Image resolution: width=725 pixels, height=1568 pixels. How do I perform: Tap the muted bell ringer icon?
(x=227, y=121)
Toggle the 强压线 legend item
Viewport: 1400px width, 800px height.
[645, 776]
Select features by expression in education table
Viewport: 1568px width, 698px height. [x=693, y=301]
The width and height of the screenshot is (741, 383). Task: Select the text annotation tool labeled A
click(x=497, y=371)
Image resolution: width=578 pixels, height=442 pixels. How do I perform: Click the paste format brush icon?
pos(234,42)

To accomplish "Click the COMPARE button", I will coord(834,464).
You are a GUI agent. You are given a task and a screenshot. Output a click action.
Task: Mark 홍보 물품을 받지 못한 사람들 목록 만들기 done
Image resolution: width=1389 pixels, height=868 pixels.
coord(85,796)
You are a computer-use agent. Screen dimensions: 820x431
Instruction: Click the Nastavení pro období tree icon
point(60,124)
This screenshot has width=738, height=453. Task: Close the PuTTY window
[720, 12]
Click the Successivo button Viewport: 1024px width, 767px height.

> Opgave:
Vervang in de bovenstaande gegevens overal "Image resolution" door "Image size". Neem alle regels verder ongewijzigd over.

> Antwoord:
Image size: width=725 pixels, height=1568 pixels. How do I perform: Tap the muted bell ringer icon?
(x=227, y=121)
Toggle the 强压线 legend item
Viewport: 1400px width, 800px height.
[645, 776]
Select features by expression in education table
Viewport: 1568px width, 698px height. [x=693, y=301]
The width and height of the screenshot is (741, 383). Task: Select the text annotation tool labeled A
click(x=497, y=371)
Image size: width=578 pixels, height=442 pixels. How do I perform: Click the paste format brush icon?
pos(234,42)

To accomplish "Click the COMPARE button", I will coord(834,464).
You are a GUI agent. You are given a task and a screenshot. Output a click action.
Task: Mark 홍보 물품을 받지 못한 사람들 목록 만들기 done
Image size: width=1389 pixels, height=868 pixels.
coord(85,796)
You are a computer-use agent. Screen dimensions: 820x431
Instruction: Click the Nastavení pro období tree icon
point(60,124)
This screenshot has width=738, height=453. Task: Close the PuTTY window
[720, 12]
Click the Successivo button Viewport: 1024px width, 767px height.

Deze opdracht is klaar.